What you will do:
• 1. Decide whether each statement agrees with the Lyman biography, answering yes or no and quoting the deciding words: (a) Elbridge Gerry was Lyman's great-grandfather. (b) Lyman finished his legal training in Germany. (c) Lyman's election as chairman of the Republican state committee was contested by some members.
• 2. Resume the Lyman biography after its final sentence.

Provided text:
———

George Hinckley Lyman (December 13, 1850 – May 17, 1945) was an American political figure who served as chairman of the Massachusetts Republican state committee and collector of customs for the port of Boston.

Early life
Lyman was born in Boston on December 13, 1850. His father, also named George H. Lyman was a prominent Boston doctor. His great-grandfather was Elbridge Gerry, a signer of the Declaration of Independence and Vice President of the United States. Lyman graduated from Boston Latin School, St. Paul's School, Harvard College, and Harvard Law School. After spending one year of study in Germany, Lyman returned to Boston to complete his legal training with the firm of Ropes, Gray, & Loring.

Political activities
Lyman was an active member of the Republican Party in Boston. He served as treasurer of the Ward 11 Republican committee, treasurer of the Boston Republican city committee, a member of the finance committee of the Massachusetts Republican Club, and represented the Fifth Suffolk district on the Republican state committee. From 1893 to 1895 he was chairman of the Massachusetts Republican state committee's finance committee. On January 3, 1895, Lyman was unanimously elected chairman of the Republican state committee. In 1896 he was elected to the Republican National Committee.

———

Excerpted records:
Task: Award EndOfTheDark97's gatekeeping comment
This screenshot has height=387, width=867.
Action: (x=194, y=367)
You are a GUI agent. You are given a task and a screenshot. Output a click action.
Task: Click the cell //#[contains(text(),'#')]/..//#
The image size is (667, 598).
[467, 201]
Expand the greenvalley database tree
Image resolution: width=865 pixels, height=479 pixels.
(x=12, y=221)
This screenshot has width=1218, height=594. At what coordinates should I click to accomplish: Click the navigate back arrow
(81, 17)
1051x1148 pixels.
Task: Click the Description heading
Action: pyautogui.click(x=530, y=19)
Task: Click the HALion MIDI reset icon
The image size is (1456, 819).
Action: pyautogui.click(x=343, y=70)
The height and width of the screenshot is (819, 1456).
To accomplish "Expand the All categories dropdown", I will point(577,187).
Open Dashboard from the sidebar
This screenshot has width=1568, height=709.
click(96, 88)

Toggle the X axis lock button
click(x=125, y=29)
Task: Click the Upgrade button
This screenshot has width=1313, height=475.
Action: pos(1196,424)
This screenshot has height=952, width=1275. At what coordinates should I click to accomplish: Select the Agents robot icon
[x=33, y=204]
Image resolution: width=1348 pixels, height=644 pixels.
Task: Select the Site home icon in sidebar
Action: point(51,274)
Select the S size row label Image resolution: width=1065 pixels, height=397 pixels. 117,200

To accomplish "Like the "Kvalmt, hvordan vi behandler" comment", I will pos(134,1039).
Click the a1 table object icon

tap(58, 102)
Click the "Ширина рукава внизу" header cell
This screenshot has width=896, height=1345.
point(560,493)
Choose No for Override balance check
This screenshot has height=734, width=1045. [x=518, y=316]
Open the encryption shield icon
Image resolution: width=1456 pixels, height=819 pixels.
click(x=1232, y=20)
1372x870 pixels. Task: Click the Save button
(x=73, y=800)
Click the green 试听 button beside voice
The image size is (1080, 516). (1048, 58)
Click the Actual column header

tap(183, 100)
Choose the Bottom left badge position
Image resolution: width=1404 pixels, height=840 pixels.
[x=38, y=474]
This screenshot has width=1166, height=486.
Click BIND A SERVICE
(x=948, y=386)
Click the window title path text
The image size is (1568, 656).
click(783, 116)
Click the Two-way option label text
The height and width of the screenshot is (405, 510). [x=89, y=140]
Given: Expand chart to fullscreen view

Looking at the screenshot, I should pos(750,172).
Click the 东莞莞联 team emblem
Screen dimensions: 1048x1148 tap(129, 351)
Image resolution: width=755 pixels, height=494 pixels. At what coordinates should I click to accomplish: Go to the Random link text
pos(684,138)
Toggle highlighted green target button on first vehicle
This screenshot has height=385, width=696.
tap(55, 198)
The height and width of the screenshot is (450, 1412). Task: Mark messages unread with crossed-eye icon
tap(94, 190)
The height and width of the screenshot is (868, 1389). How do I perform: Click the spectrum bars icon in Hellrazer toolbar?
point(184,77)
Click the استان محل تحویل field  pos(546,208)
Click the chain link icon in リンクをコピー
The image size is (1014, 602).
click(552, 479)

———

Per-task answers:
• 1.
(a) Yes: "His great-grandfather was Elbridge Gerry"
(b) No: "Lyman returned to Boston to complete his legal training with the firm of Ropes, Gray, & Loring."
(c) No: "On January 3, 1895, Lyman was unanimously elected chairman of the Republican state committee."

• 2.
Collector of customs
On February 17, 1898, Lyman was nominated by President William McKinley for the position of collector of customs for the district of Boston. His nomination was confirmed by the United States Senate five days later. On March 4 he resigned from the Republican National Committee, as he did not want his duties as collector and committeeman to conflict with each other. He took office on April 1. Lyman's administration as collector was described by A. Maurice Low of The Boston Daily Globe as having been "managed in the interest of both the government and the merchants doing business with the customhouse, and that there has been practically no friction." He was nominated for reappointment by President Theodore Roosevelt on January 8, 1902. In February 1902, The Boston Daily Globe reported that Massachusetts Governor Winthrop M. Crane and others suggested to President Roosevelt that Lyman would be an able successor to United States Secretary of the Navy John Davis Long. Roosevelt and Lyman were friends and Roosevelt respected Lyman's abilities as a business and his record as collector. U.S. Representative William Henry Moody was nominated instead. On October 17, 1903, United States Assistant Secretary of the Treasury Robert B. Armstrong commenced an investigation into frauds and irregularities at the Boston customhouse. Lyman was not blamed for the irregularities. On April 2, 1906, Lyman was sworn in for an unprecedented third term as collector. He was promised reappointment to a fourth term but chose to retire instead, citing "personal reasons".

Later life and death
In 1918, director of the Massachusetts Committee on Public Safety Henry Bradford Endicott appointed Lyman to chair a subcommittee of the Public Safety Committee to supervise groups that made public appeals for funds for patriotic purposes. The committee was formed to root out duplication of services, inefficiency, wastefulness, and dishonesty in patriotic societies. It was created soon after an organization known as "The Chain" began soliciting funds in Boston. The Chain's purported treasurer denied any involvement with organization's and Endicott believed its list of patrons was suspect as well. Lyman later wrote a book about the history of the Massachusetts Committee on Public Safety.

In 1927, Lyman was appointed to Boston's Municipal Sinking Funds Commission by Mayor Malcolm Nichols.

Lyman died on May 17, 1945, at his home on Commonwealth Avenue in Boston after a brief illness. He was buried at Mount Auburn Cemetery.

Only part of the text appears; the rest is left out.